/spring-guice

Tools for using Spring in Guice and Guice in Spring

Primary LanguageJava

This project provides bridges between Spring and Guice so that you can use one from the other (and vice versa)

Using a Spring ApplicationContext as a Module in Guice

The main bridge in this case is a Guice Module that wraps an existing Spring ApplicationContext. Example:

AnnotationConfigApplicationContext context = 
    new AnnotationConfigApplicationContext(ApplicationConfiguration.class);
Injector injector = Guice.createInjector(new SpringModule(context), new MyModule());
Service service = injector.getInstance(Service.class);

Note that the ApplicationContext in this example might contain the Service definition or it might be in the Guice Module (MyModule), or if Service is a concrete class it could be neither, but Guice creates an instance and wires it for us.

If the ApplicationConfiguration is annotated @GuiceModule then it can filter the types of bean that are registered with the Guice binder. Example:

@Configuration
@GuiceModule(includeFilters=@Filter(pattern=.*\\.Service))
public class ApplicationConfiguration {
    @Bean
    public MyService service() {
        ...
    }
}

In this case, only bean types (or interfaces) called "Service" will match the include filter, and only those beans will be bound.

If there are multiple @Beans of the same type in the ApplicationContext then the SpringModule will register them all, and there will be a runtime exception if an Injector needs one. As with normal Spring dependency resolution, you can add the @Primary marker to a single bean to differentiate and hint to the Injector which instance to use.

Using existing Guice Modules in a Spring ApplicationContext

The main feature here is a Spring @Configuration annotation: @EnableGuiceModules. If you have Guice Modules that you want to re-use (e.g. if they come from a third party) you can declare them in a Spring ApplicationContext as @Beans, and expose all their bindings. Example:

@EnableGuiceModules
@Configuration
public static class TestConfig extends AbstractModule {

    @Bean
    public MyModule myModule() {
        return new MyModule();
    }

    @Bean
    public Spam spam(Service service) {
        return new Spam(service);
    }

}

The Service was defined in the Guice module MyModule, and then it was be bound to the autowired spam() method when Spring started.

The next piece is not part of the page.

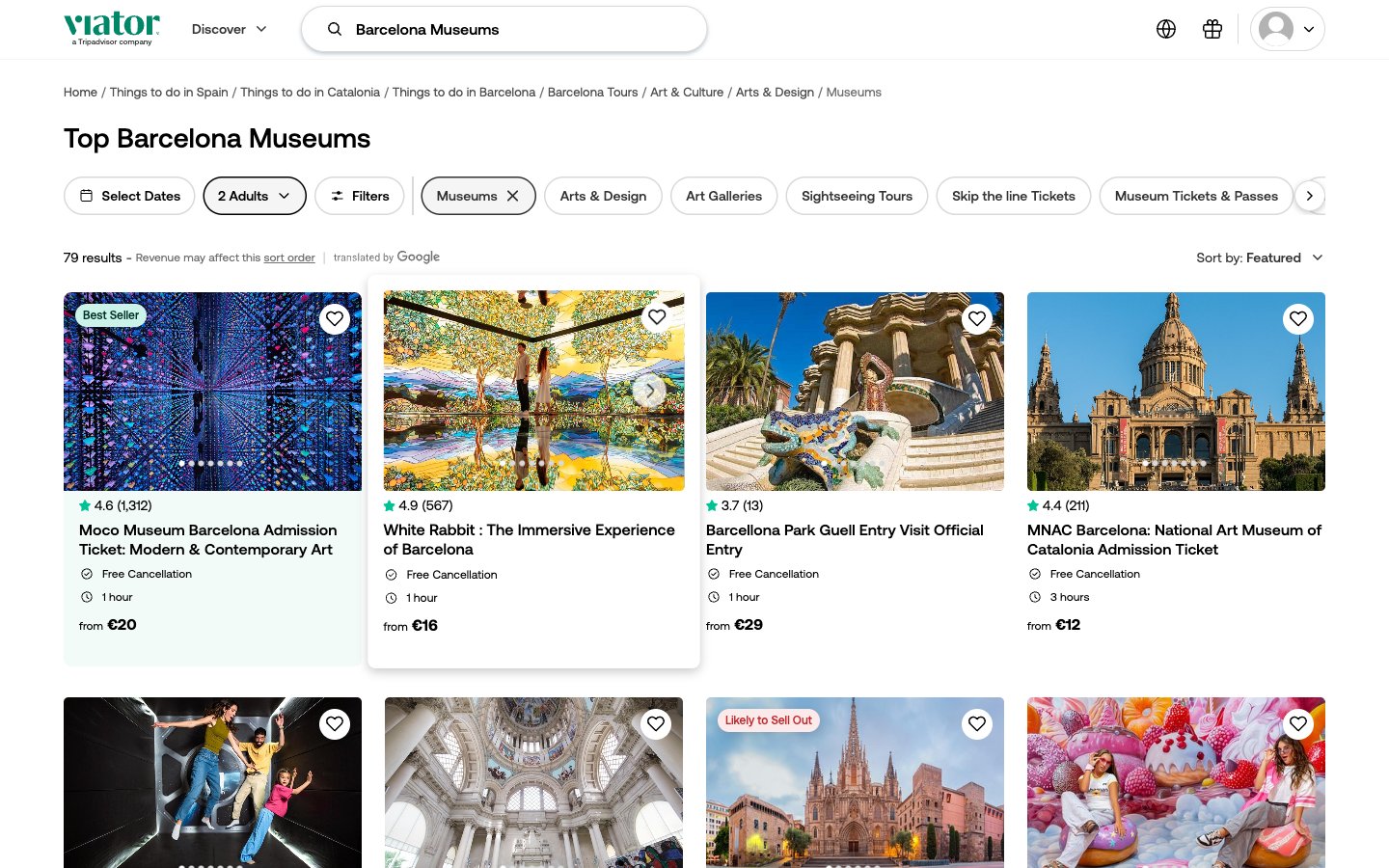The height and width of the screenshot is (868, 1389).
Task: Toggle heart on Park Guell listing
Action: 977,318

Using Guice as an API for accessing a Spring ApplicationContext

In this case the main feature is an Injector implementation that wraps a Spring ApplicationContext. Example:

AnnotationConfigApplicationContext context = 
    new AnnotationConfigApplicationContext(ApplicationConfiguration.class);
Injector injector = new SpringInjector(context);
Service service = injector.getInstance(Service.class);

If there is a @Bean of type Service it will be returned from the Injector. But there may actually not be a @Bean definition of type Service, and if it is a concrete type then the Injector will create it and autowire its dependencies for you. A side effect of this is that a BeanDefinition will be created.

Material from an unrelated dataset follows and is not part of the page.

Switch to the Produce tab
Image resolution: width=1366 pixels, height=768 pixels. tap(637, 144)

In the example above, if ApplicationConfiguration was annotated @EnableGuiceModules then there is an Injector bean already waiting to be used, including wiring it into the application itself if you need it. So this works as well:

@Configuration
@EnableGuiceModules
public class ApplicationConfiguration {

    @Autowired
    private Injector injector;
    
    @Bean
    public Foo foo() {
        // Guice creates and does the wiring of Foo instead of Spring
        return injector.getInstance(Foo.class);
    }
}

In this example if the Injector has a binding for a Provider of Foo.class then the foo() method is redundant - it is already resolvable as a Spring dependency. But if Guice is being used as a factory for new objects that it doesn't have bindings for, then it makes sense.

Note: if you also have @GuiceModule in your context, then using the injector to create a @Bean directly is a bad idea (there's a dependency cycle). You can do it, and break the cycle, if you exclude the @Bean type from the Injector bindings using the @GuiceModule exclude filters.

Limitations

  • So far there is no support for the Guice SPI methods in SpringInjector so tooling may not work. It wouldn't be hard to do.

  • SpringInjector only knows about raw types and bean names, so it ignores additional meta-information in factory requests (like annotations other than @Named). Should be easy enough to fix, but some compromises might have to be made.

  • SpringInjector has no support for creating child or parent Injectors. Probably not difficult.

  • SpringModule treats all beans as singletons.

  • SpringModule binds all interfaces and all names of a bean it can find. This should work out OK, as long as those interfaces are not needed for injection (and if there is no @Primary bean).